Hi @muhammed_ogunsanya,

A compound sort considers all of the fields in the sort specification, but it sounds like what you are actually looking for is the same result set with two different sort orders.

You could produce this in a single aggregation query using a $facet stage per @Imad_Bouteraa’s example, however the most performant (and my strongly recommended) approach would be to execute multiple independent queries so each can Use Indexes to Sort Query Results.
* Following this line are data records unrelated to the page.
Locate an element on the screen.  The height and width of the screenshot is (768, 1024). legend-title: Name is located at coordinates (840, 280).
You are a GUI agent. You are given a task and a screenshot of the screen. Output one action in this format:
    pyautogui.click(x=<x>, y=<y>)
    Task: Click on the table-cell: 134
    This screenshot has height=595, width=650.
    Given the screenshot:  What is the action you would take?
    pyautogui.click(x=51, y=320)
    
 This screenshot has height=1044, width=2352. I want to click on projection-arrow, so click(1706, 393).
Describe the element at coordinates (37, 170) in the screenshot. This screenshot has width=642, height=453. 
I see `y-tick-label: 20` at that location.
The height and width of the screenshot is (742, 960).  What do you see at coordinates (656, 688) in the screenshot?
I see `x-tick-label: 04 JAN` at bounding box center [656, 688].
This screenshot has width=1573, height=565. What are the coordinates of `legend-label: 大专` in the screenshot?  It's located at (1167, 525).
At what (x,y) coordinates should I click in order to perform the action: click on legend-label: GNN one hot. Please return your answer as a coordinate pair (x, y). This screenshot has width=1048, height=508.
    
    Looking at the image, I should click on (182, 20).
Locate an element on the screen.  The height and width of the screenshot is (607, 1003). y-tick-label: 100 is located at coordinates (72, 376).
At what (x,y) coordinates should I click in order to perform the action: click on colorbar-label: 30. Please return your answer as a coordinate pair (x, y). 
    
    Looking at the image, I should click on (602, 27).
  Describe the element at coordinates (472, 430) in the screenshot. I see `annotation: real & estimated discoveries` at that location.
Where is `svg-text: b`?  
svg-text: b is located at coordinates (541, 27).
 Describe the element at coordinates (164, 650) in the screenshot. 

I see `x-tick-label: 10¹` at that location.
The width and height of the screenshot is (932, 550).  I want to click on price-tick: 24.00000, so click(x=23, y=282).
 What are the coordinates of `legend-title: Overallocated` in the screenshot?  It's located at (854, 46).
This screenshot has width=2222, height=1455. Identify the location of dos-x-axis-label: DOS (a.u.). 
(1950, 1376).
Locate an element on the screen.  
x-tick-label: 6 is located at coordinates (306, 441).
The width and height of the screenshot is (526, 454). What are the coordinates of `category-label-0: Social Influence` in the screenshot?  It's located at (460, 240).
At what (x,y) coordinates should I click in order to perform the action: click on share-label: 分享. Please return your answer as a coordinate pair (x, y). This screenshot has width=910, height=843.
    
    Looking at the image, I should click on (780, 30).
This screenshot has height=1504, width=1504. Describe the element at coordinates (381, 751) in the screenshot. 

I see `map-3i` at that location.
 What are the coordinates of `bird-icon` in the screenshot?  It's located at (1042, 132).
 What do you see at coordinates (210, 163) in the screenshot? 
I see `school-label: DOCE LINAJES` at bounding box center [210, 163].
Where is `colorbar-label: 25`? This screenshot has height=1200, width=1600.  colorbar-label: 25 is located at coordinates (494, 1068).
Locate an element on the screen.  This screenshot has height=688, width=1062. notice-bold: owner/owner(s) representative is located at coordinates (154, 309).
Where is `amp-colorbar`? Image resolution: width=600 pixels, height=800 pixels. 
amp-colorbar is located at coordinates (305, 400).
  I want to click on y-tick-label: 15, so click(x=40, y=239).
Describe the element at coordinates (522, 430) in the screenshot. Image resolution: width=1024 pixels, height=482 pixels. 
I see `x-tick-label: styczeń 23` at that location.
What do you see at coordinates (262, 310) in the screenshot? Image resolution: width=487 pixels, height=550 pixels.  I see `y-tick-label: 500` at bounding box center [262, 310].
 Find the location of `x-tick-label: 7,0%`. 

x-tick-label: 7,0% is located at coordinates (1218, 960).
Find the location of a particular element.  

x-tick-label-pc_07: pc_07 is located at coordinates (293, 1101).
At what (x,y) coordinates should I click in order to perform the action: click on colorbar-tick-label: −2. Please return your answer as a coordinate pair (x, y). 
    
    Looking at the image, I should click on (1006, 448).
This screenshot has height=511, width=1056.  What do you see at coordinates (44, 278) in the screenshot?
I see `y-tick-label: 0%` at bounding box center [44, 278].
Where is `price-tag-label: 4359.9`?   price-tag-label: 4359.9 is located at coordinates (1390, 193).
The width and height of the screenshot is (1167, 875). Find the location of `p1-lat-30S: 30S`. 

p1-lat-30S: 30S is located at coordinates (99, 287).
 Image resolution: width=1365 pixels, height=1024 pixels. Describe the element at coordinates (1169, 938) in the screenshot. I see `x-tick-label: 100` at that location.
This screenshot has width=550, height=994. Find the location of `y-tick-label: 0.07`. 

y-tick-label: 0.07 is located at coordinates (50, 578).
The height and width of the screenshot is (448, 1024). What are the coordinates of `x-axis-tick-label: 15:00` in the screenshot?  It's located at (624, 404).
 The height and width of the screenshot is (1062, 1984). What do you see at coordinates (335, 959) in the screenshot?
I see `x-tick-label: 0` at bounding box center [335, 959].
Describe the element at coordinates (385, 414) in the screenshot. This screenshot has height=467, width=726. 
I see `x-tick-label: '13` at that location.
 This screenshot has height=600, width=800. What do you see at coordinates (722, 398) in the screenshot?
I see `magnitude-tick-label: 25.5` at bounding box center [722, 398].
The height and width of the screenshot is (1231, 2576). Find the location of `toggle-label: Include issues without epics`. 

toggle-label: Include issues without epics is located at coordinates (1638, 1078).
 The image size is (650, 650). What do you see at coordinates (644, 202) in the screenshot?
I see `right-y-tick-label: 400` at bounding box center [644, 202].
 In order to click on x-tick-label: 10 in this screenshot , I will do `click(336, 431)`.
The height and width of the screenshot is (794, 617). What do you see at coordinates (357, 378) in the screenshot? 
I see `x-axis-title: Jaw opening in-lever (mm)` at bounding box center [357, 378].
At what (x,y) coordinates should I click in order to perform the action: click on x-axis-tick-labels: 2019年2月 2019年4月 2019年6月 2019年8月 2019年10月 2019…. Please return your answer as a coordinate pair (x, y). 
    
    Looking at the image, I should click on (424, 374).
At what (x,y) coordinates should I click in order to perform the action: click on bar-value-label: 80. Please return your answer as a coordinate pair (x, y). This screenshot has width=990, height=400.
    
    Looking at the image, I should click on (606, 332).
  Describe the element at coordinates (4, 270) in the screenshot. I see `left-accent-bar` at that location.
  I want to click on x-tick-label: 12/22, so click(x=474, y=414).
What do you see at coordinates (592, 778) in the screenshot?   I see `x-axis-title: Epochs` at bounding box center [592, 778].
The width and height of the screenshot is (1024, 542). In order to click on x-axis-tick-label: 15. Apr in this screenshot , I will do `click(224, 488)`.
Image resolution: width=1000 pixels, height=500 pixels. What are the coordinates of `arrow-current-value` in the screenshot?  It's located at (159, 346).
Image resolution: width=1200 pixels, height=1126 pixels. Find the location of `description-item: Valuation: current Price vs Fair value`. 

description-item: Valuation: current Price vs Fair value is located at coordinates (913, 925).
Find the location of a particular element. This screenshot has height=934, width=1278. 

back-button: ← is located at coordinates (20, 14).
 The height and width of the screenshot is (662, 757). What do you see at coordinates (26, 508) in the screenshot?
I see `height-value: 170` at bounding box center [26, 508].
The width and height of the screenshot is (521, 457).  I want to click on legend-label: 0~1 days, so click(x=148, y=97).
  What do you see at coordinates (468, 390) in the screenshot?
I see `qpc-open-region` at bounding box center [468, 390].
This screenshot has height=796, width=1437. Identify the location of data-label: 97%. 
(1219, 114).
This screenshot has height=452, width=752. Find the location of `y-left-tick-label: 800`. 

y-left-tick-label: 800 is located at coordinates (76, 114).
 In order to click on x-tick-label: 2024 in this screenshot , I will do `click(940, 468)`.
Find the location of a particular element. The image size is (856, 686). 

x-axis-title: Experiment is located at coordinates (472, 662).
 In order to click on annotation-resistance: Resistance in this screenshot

There’s currently an important caveat on $facet Index Use as noted in the documentation:

The $facet stage, and its sub-pipelines, cannot make use of indexes, even if its sub-pipelines use $match or if $facet is the first stage in the pipeline. The $facet stage will always perform a COLLSCAN during execution.

A collection scan with two in-memory sorts for every aggregation query will definitely become problematic at scale.

Regards,
Stennie

2 Likes

Thank you guys! i’ve discussed with my team mates and we’ve opted for another way to achieve our am.